→ Short task: Copy the items from the line with "The width and" through the end of the items, swapping "minus icon" for "minus button" and changing nothing else. Leave the pictures out of your answer.

→ Material supplied:
<<<<

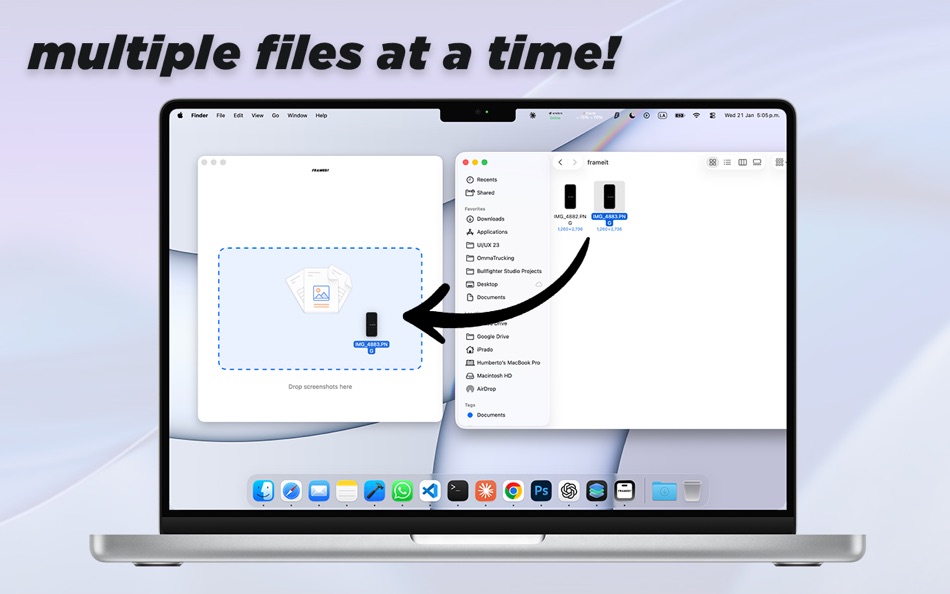Screen dimensions: 950x594
Task: Open AirDrop from the Finder sidebar
Action: (489, 389)
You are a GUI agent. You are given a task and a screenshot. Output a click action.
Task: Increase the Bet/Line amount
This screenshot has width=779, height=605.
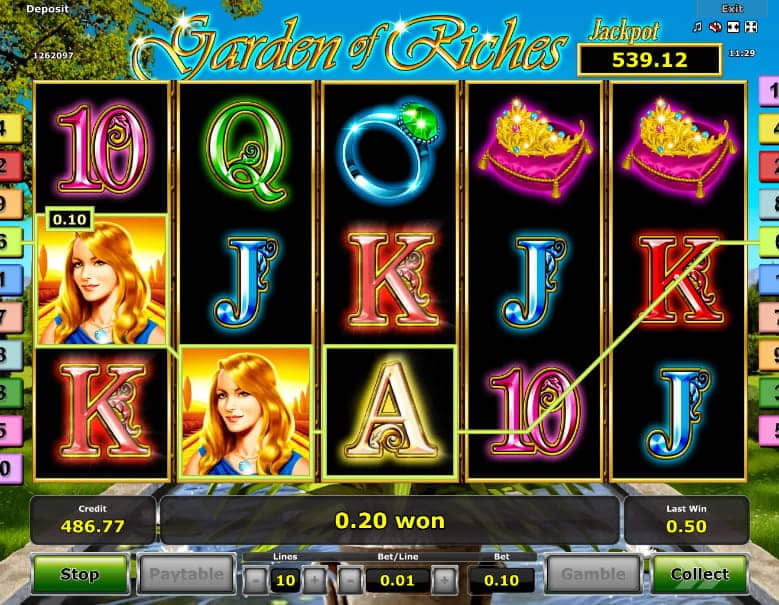point(444,580)
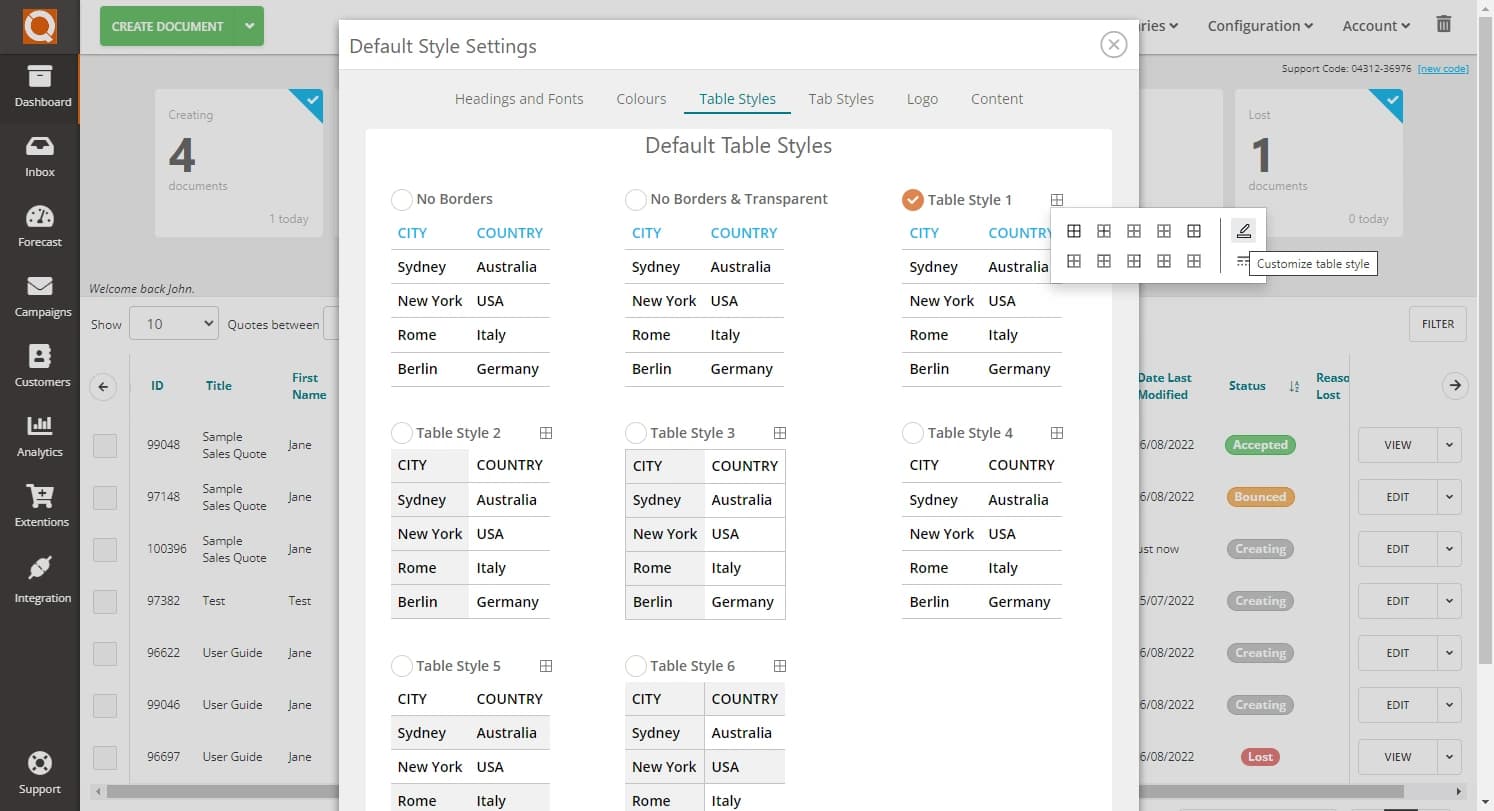Open the Analytics panel
This screenshot has height=811, width=1494.
39,435
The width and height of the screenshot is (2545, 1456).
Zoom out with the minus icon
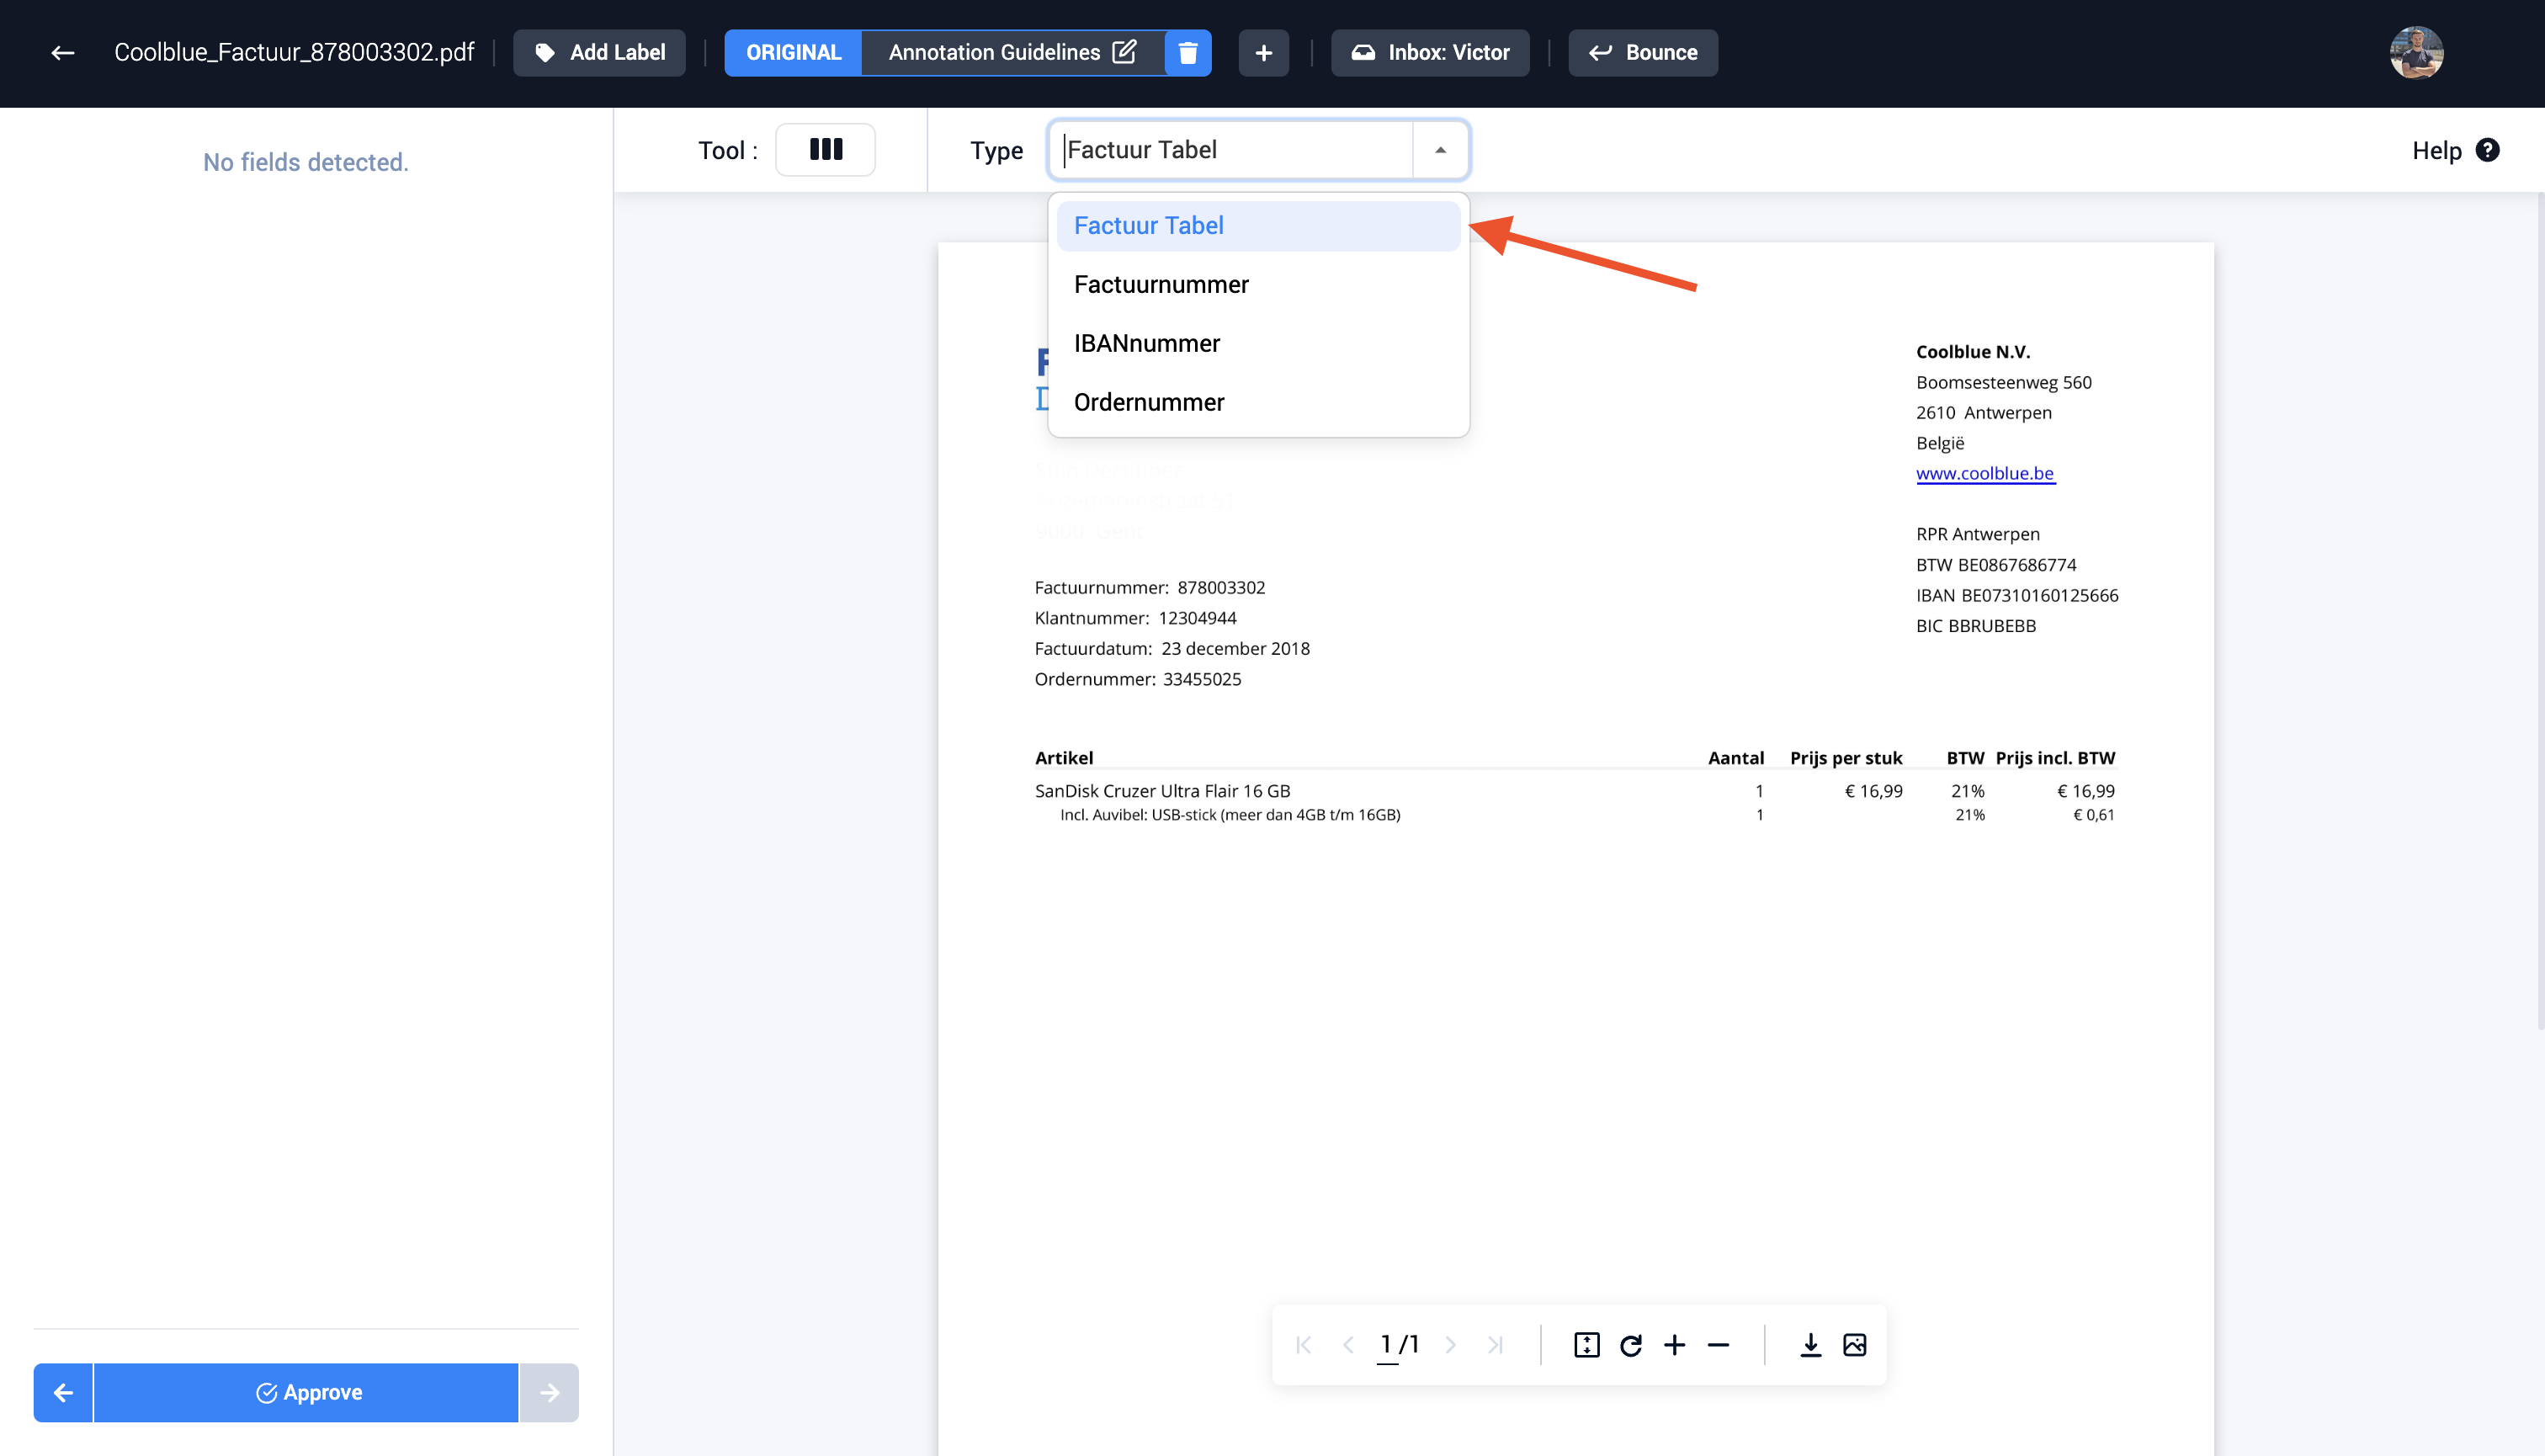click(1718, 1345)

>>>>

→ Result:
The width and height of the screenshot is (2545, 1456).
Zoom out with the minus button
click(1718, 1345)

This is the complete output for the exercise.